Main und Saale - "Auf der Suche nach Binnenhäfen"

Im Rahmen des DFG-Schwerpunktprogrammes „Häfen von der Römischen Kaiserzeit bis zum Mittelalter“ betreut der Bereich für Ur- und Frühgeschichte der Friedrich-Schiller-Universität Jena in interdisziplinärer Zusammenarbeit mit dem dortigen Historischen Institut das Teilprojekt „Binnenhäfen im fränkisch-deutschen Reich“. Ein Hauptaugenmerk liegt dabei auf der Erforschung von ehemaligen Binnenhäfen in der Zeit zwischen 500 und 1250 n. Chr. und Ihrer Bedeutung bei Verkehr und Kommunikation. Neben dem regionalen Vergleich verschiedener Hafenbefunde an zentralen Fluss-Systemen wie Rhein, Rhône, Saône und Po liegt ein weiterer Forschungsschwerpunkt auf archäologischen Feldstudien an vermuteten Standorten mittelalterlicher Binnenhäfen im Bereich Unterfrankens – in erster Linie an den Fluss-Systemen von Main und Saale. Hier begleiteten Taucher der BGfU die Untersuchungen in unterstützender Funktion mittels Einsatz von Side-Scan-Sonar und unterwasserarchäologischen Prospektionstauchgängen.

 

 

Im Januar 2013 machten sich Taucher der BGfU zusammen mit Andreas Wunschel M.A. von der Universität Jena zunächst an die Saale und ihren frühmittelalterlichen Siedlungsraum „Mühlstatt-Binsenhausen“ bei Salz / Bad Neustadt auf. Hier wird der Fluss mit seinen umgebenden, fruchtbaren Böden von mehreren Befestigungsanlagen eingerahmt, wie z. B. dem herausragenden Veitsberg, der als „Anwärter“ für einen  früh-/hochmittelalterlichen Pfalzbereich mit eindrucksvoller Umwehrung gehandelt wird. Bei Schnee und eisigen Temperaturen wurden in Fließrichtung systematische Tauchgänge durchgeführt.

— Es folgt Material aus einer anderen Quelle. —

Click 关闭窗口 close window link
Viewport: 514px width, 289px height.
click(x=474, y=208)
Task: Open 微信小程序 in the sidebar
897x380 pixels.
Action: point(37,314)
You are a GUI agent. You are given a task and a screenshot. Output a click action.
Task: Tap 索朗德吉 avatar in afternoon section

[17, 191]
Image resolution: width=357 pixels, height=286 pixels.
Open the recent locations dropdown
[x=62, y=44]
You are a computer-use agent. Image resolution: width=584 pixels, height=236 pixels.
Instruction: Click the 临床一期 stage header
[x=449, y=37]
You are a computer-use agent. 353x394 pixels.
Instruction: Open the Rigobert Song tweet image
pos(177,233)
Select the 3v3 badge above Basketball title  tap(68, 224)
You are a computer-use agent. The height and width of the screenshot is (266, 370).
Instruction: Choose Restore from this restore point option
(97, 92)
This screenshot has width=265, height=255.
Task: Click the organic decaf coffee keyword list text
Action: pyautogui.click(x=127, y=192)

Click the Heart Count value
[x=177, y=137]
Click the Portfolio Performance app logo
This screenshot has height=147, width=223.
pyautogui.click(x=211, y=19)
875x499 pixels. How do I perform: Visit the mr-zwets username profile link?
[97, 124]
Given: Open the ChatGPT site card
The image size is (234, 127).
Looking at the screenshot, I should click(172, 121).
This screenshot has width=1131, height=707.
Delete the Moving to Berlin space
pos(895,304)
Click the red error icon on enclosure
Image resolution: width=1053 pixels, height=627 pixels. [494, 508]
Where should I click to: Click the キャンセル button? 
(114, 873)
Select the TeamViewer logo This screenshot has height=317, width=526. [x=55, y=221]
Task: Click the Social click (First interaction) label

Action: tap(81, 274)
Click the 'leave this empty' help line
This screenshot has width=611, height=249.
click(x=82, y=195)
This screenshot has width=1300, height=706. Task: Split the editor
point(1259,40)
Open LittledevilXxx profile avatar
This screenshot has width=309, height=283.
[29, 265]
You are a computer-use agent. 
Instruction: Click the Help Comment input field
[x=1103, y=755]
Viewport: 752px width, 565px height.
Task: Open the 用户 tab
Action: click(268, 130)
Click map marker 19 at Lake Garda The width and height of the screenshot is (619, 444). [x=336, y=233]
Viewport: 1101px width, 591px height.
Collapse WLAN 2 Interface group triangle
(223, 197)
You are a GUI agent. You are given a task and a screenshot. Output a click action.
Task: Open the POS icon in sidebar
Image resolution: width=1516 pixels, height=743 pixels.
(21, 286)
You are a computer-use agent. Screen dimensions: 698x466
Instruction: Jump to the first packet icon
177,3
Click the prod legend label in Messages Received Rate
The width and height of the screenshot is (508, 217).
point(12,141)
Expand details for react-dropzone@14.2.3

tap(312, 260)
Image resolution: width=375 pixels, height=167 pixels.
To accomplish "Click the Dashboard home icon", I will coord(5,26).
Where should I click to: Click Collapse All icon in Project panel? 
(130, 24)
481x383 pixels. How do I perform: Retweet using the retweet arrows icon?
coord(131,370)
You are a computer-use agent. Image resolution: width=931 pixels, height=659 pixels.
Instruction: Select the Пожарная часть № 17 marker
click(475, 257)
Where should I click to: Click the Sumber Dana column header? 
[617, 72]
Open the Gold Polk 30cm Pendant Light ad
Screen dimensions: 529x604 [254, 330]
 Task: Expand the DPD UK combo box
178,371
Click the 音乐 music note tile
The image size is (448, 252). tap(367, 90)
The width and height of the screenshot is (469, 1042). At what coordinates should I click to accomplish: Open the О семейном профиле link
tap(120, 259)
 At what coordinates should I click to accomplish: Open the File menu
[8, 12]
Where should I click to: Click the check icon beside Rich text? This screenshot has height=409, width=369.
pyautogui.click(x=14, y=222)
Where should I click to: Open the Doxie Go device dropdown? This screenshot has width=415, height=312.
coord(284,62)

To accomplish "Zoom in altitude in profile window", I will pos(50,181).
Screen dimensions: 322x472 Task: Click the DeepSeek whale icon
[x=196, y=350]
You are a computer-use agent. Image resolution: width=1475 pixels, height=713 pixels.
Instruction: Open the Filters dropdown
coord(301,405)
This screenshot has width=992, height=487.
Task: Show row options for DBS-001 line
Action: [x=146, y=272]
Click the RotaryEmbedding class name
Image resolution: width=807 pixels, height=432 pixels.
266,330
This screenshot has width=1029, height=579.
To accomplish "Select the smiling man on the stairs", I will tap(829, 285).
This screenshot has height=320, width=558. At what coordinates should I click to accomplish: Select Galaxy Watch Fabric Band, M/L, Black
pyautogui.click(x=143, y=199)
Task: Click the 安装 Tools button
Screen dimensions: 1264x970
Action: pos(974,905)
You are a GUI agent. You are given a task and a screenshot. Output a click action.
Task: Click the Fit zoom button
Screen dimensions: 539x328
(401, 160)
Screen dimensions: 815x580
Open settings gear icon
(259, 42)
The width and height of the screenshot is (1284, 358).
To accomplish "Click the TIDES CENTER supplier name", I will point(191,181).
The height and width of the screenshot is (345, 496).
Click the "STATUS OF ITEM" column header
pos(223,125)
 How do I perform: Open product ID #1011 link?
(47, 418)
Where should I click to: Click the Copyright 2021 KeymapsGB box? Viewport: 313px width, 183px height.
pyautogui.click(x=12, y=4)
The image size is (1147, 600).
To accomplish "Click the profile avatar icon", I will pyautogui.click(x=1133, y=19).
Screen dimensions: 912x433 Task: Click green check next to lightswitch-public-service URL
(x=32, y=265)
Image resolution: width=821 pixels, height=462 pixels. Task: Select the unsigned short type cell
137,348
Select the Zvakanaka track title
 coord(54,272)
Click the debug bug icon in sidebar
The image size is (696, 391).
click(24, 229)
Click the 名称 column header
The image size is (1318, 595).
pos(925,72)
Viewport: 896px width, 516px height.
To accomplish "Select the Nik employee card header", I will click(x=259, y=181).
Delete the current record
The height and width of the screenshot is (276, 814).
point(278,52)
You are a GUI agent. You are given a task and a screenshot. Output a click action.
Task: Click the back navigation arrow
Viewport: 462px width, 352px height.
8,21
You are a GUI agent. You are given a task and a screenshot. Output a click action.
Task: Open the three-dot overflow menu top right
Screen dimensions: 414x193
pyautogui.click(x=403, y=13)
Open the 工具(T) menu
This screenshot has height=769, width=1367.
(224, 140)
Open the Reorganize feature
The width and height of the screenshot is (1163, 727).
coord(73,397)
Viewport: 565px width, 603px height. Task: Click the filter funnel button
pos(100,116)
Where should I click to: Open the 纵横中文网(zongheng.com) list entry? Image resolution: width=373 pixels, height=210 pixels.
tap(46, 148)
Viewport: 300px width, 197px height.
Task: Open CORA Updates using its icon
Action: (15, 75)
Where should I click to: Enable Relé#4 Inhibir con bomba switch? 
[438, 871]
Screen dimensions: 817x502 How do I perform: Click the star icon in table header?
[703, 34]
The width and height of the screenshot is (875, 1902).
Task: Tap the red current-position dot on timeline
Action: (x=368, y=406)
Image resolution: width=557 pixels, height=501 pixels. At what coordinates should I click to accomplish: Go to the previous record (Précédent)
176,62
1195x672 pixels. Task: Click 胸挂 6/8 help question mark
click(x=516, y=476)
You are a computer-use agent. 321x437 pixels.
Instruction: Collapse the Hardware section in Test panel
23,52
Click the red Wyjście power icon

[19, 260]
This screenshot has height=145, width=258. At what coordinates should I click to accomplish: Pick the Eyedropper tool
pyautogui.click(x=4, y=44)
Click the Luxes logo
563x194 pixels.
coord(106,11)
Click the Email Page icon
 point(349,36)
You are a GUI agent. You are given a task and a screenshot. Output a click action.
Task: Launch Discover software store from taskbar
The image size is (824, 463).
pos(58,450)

Die Suche galt vor allem Resten von möglichen Anlandestellen und Furten sowie der Dokumentation von eventuellen Einzelfunden. Die Beobachtungen zeigten allerdings, dass sich die Saale mit einer Wasserlinie von zwei bis drei Metern unter Normalniveau in heutiger Zeit bereits unter den frühmittelalterlichen Fundschichten befindet. Angeschnittene Befunde im Flussverlauf konnten nicht entdeckt werden, ebenso wenig wie frühmittelalterliches Fundmaterial.

 

 

Weitere  Prospektionstauchgänge wurden im April 2013 im Main bei Karlburg durchgeführt und durch den Einsatz eines Side-Scan-Sonars unterstützt. Wie umfassende  Forschungen in den letzten 30 Jahren zeigten, erstreckte sich hier am Westufer des Main  die Wüstung „villa Karloburg“  Zahlreiche frühmittelalterliche Importwaren u.a. aus dem Rheingebiet belegen die Nutzung der Verkehrsstraße „Main“ und die Anbindung Karlburgs an weiter entfernt gelegene Siedlungsräume. Die ca. 20 Hektar große Siedlung wurde vom 6. bis ins 13. Jahrhundert kontinuierlich genutzt und bestand aus einem Kloster, herrschaftlichen Bauten, handwerklich-gewerblich genutzten Bereichen, Wohnhäusern und Ställen. Insgesamt dürfte es sich bei der Siedlung um einen überregional bedeutenden Zentralort des Frühmittelalters gehandelt haben, der mit seiner Funktion als Handels- und Umschlagplatz an frühstädtische Anlagen erinnert. Auch eine Hafenanlage in einem wohl verlandeten Bereich darf angenommen werden. Im Rahmen der Untersuchungen konnten heute Unterwasser liegende Buhnenbauten identifiziert werden, die vor den 1830er Jahren im Main errichtet wurden. Die Dokumentation ihrer Lage ergab im Zusammenhang mit deren Darstellung auf mehreren historischen Karten einen wichtigen Anhaltspunkt für die jüngere Nutzungsgeschichte des Gewässers in direkter Nähe zur früh- und hochmittelalterlichen Kernsiedlung.